What needs to be done –
Could you write out only the part of the material that opens with the line containing "أعلمني عند الإطلاق (249, 273)" and closes with the line containing "螺丝批（两用） (454, 508)", both lines included and requests kept, shifting every answer coordinate by -26 and leaving the pictures out?

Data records
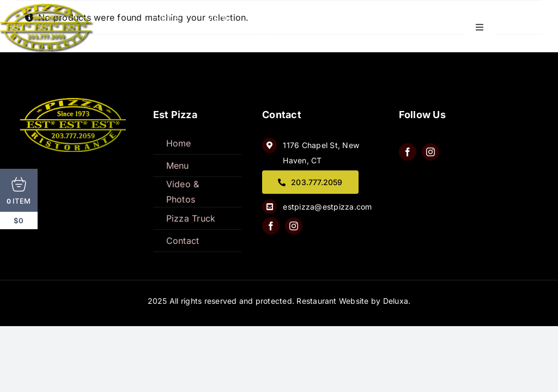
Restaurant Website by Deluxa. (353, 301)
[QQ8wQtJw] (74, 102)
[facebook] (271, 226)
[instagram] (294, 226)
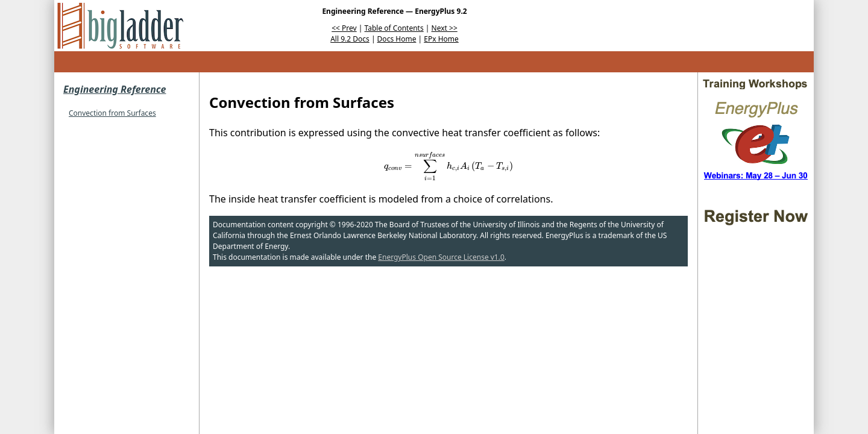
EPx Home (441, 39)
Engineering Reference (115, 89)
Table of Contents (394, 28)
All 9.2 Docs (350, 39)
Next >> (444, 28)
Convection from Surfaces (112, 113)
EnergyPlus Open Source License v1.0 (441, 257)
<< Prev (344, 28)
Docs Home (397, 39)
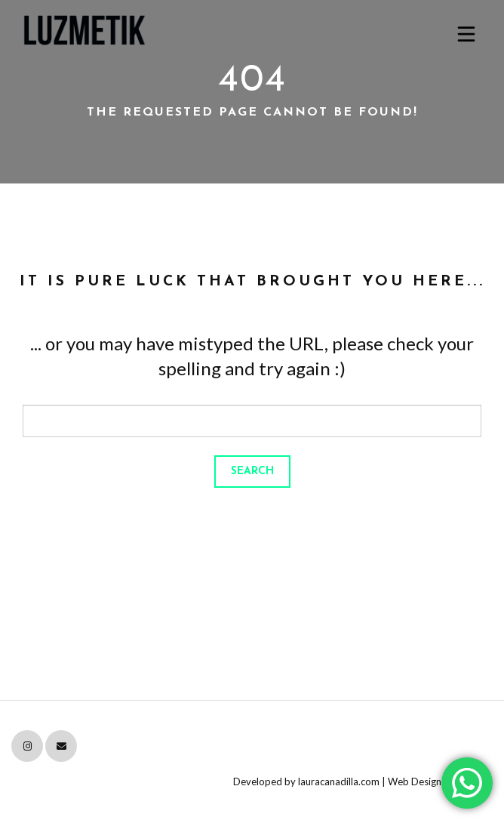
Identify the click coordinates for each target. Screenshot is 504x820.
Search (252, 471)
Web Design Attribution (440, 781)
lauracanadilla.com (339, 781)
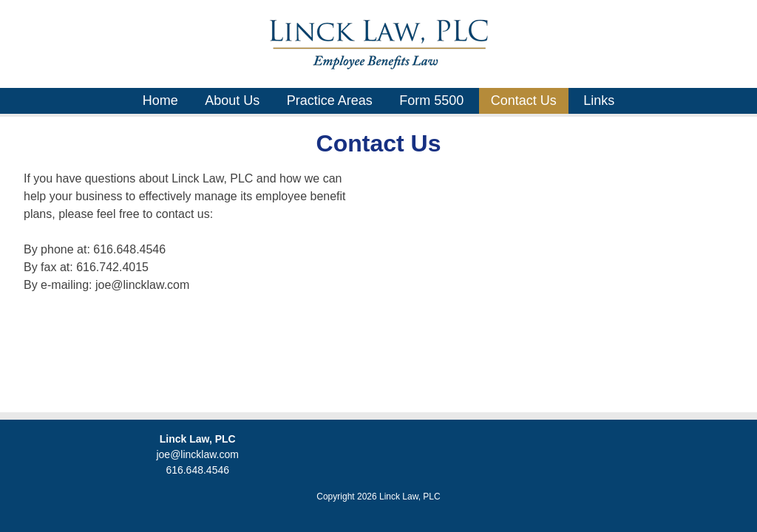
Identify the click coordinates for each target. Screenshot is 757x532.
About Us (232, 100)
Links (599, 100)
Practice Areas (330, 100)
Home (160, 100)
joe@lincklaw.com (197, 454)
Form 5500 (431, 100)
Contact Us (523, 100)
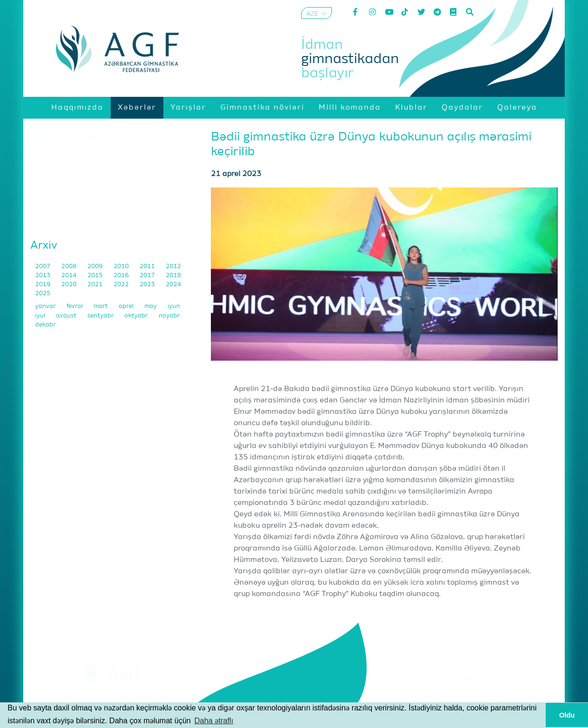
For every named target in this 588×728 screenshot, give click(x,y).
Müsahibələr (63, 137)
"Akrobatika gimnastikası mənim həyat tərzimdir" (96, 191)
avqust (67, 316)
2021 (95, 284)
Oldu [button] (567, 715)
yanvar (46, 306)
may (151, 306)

---

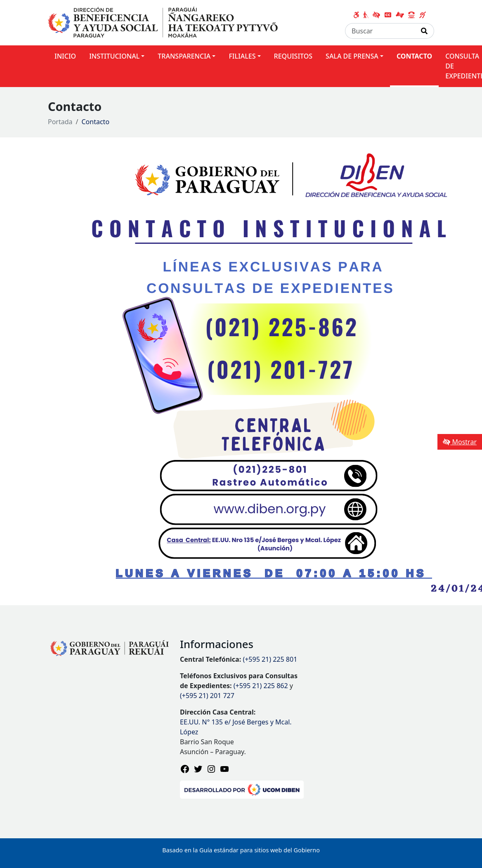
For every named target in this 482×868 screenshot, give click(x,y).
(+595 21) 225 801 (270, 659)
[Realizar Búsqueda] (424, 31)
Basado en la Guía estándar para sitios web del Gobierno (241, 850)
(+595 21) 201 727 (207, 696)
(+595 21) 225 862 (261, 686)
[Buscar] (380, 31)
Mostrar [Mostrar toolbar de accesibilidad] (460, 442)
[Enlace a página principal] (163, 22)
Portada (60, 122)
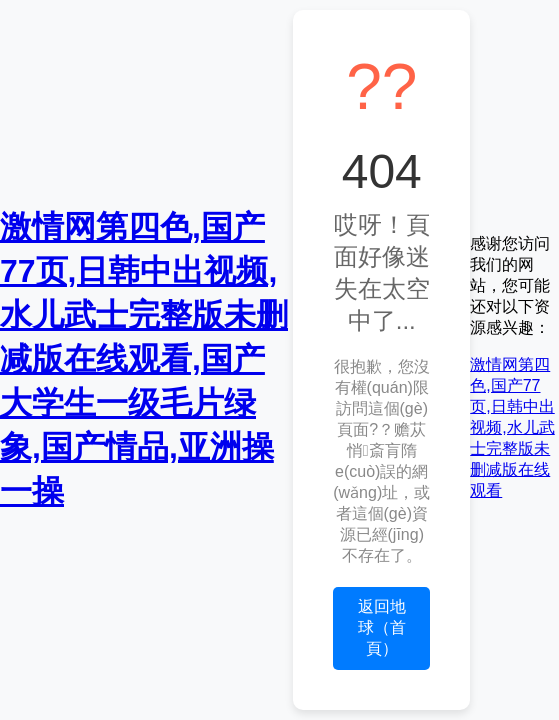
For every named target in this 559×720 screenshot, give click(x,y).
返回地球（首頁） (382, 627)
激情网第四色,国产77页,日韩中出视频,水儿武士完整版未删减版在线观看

==

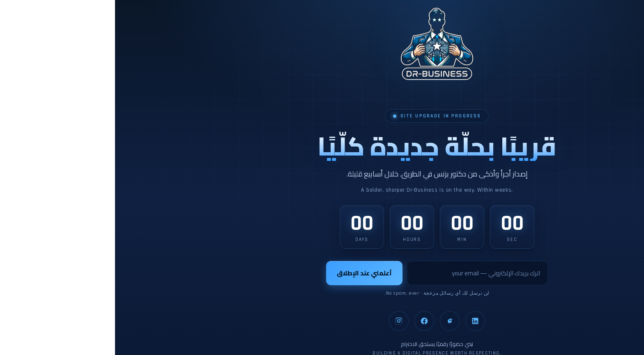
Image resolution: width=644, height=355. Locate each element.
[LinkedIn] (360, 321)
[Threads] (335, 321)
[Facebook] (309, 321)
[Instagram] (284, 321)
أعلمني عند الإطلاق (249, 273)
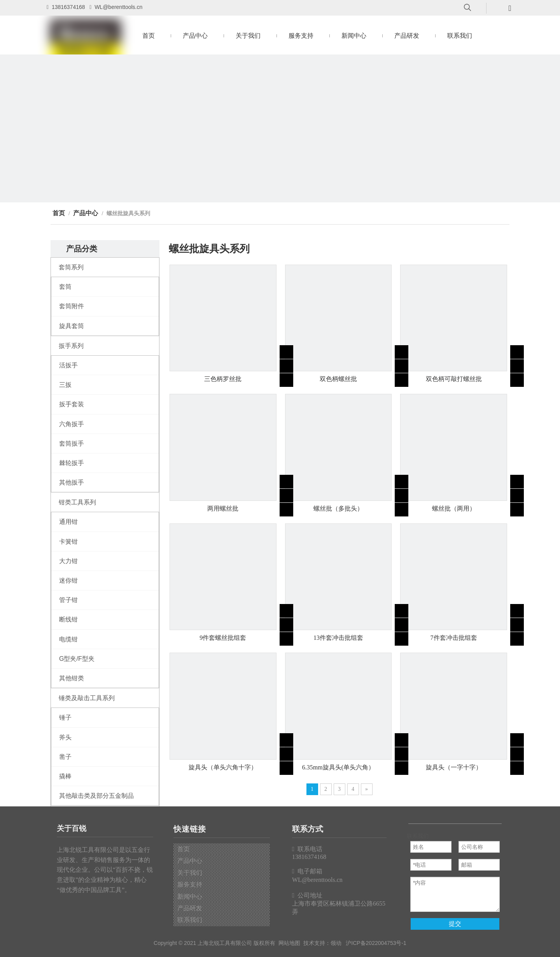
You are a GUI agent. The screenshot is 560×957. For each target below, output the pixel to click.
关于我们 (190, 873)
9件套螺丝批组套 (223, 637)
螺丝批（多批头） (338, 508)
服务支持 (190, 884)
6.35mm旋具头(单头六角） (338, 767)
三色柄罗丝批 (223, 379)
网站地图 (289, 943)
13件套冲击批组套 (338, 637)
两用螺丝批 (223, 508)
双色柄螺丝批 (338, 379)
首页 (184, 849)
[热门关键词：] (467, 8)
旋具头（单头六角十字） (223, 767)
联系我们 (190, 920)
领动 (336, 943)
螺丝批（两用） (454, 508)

Solution for this exercise –
أعلمني عند الإطلاق (223, 247)
You are a GUI agent. The screenshot is 560×957. For each target below, output the pixel to click.
关于我们 (164, 847)
9件套螺丝批组套 (197, 611)
螺丝批（多批头） (312, 482)
服务支持 (164, 858)
6.35mm旋具头(单头六角） (312, 741)
三色柄罗丝批 (197, 353)
网站地图 (263, 917)
13件套冲击批组套 (312, 611)
两用螺丝批 (197, 482)
双色柄螺丝批 (312, 353)
首页 (158, 823)
[热门关键词：] (441, -18)
旋具头（单头六角十字） (197, 741)
联系我们 (164, 894)
领动 (310, 917)
螺丝批（两用） (428, 482)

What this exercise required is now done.